THE WORLD ON FIRE: CLIMATE ARMAGEDDON
In Roland Emmerich’s environmental disaster movie The Day After Tomorrow (2004), the charismatic climate scientist Jack Hall (Dennis Quaid) realises that a massive and catastrophic climate shift is about to strike the world. The authorities refuse to heed his warnings, but he’s proven right when a colossal storm system batters the whole of the northern hemisphere, sucking frozen air into more temperate zones and instantly freezing the whole world: a huge hailstorm smashes Tokyo to rubble, tornadoes rip Los Angeles to pieces and the British Royal Family die when the sudden drop in temperature causes the helicopters transporting them to Balmoral to freeze in mid-air and crash. Jack treks across the newly frozen wasteland to find his son, stuck in an ice-locked New York. The going, we might say, is Ragnaröcky.
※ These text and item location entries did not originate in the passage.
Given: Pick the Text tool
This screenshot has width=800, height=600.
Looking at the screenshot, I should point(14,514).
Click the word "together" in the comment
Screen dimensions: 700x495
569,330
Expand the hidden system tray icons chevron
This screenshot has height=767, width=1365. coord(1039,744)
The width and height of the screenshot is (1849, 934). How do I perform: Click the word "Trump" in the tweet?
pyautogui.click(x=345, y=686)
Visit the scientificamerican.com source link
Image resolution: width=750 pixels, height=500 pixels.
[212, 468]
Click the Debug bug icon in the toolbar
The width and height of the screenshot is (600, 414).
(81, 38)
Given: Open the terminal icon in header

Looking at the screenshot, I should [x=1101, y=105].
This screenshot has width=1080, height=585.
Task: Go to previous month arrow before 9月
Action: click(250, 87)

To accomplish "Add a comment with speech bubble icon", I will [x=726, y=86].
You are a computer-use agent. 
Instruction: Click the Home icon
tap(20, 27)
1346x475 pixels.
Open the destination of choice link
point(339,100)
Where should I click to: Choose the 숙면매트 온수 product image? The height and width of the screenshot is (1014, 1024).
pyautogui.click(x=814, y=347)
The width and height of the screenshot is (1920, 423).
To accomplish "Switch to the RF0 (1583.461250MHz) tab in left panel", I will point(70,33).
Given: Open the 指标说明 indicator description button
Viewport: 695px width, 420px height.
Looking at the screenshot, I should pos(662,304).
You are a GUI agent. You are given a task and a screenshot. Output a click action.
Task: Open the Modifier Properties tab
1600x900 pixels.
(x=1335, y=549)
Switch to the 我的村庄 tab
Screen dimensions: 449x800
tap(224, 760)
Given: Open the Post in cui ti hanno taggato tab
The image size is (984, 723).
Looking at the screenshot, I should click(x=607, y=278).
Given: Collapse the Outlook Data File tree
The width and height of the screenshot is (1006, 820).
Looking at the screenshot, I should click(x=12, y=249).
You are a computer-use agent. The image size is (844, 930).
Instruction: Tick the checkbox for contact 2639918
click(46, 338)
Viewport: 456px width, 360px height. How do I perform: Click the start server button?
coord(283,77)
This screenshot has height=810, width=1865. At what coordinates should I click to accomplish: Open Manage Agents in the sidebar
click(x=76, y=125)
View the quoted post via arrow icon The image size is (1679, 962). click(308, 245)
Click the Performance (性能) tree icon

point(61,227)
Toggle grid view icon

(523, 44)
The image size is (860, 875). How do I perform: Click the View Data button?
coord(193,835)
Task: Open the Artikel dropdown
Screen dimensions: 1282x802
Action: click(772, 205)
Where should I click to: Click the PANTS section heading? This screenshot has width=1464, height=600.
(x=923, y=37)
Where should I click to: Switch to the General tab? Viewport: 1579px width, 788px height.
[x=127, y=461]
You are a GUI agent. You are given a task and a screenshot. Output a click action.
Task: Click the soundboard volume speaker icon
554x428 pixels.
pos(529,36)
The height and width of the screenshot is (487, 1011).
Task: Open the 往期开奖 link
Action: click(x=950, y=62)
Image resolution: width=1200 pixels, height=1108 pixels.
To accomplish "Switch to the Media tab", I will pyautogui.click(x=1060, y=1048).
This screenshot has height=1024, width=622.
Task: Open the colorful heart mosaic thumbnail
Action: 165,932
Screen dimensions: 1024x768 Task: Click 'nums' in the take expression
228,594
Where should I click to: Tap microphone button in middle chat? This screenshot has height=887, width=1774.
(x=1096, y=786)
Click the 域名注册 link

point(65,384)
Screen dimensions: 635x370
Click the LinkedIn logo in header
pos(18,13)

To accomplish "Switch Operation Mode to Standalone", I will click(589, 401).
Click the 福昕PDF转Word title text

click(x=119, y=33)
It’s an entertaining movie, but daft: the temperature, one character declares, is ‘dropping 10 degrees a minute!’ which would, if true, get us to absolute zero in less than half an hour. One scene that has particularly stayed with me sees Jack’s son Sam (Jake Gyllenhaal) literally pursued by the drop in temperature – he and his friends run as the floor freezes behind them as if it is chasing after them, reaching the safety of a room and shutting the door just in time. But it’s mean-spirited to sneer – the film is not a documentary, and the vivid special effects are good at conveying the immediacy of its topic.
Climate change is a real and present danger. If you don’t believe that then I don’t know what to tell y
ou. The scientific consensus on this fact is irrefutable, short of there being a massive international conspiracy by scientists to fool the world. But the idea that a legion of geeks is slowly accumulating forged data and publishing it in obscure academic journals in order to reduce the profits of gigantic petrochemical corporations seems a little far-fetched.
We can be honest: the climate is warming and we are mostly responsible. Some people might point to the natural fluctuations of our climate over time, but the rapid global changes we are seeing at the moment are unprecedented and not comparable with anything that has happened before. Its effects will bring extreme weather events, rising sea levels and increasing temperatures, rendering parts of the world uninhabitable. This statement is probably enough on its own to explain why it is becoming the dominant imaginary for the apocalypse, both in fiction and reality. And in the way it is represented, non-fiction accounts vie with fictional ones in terms of impact and terror.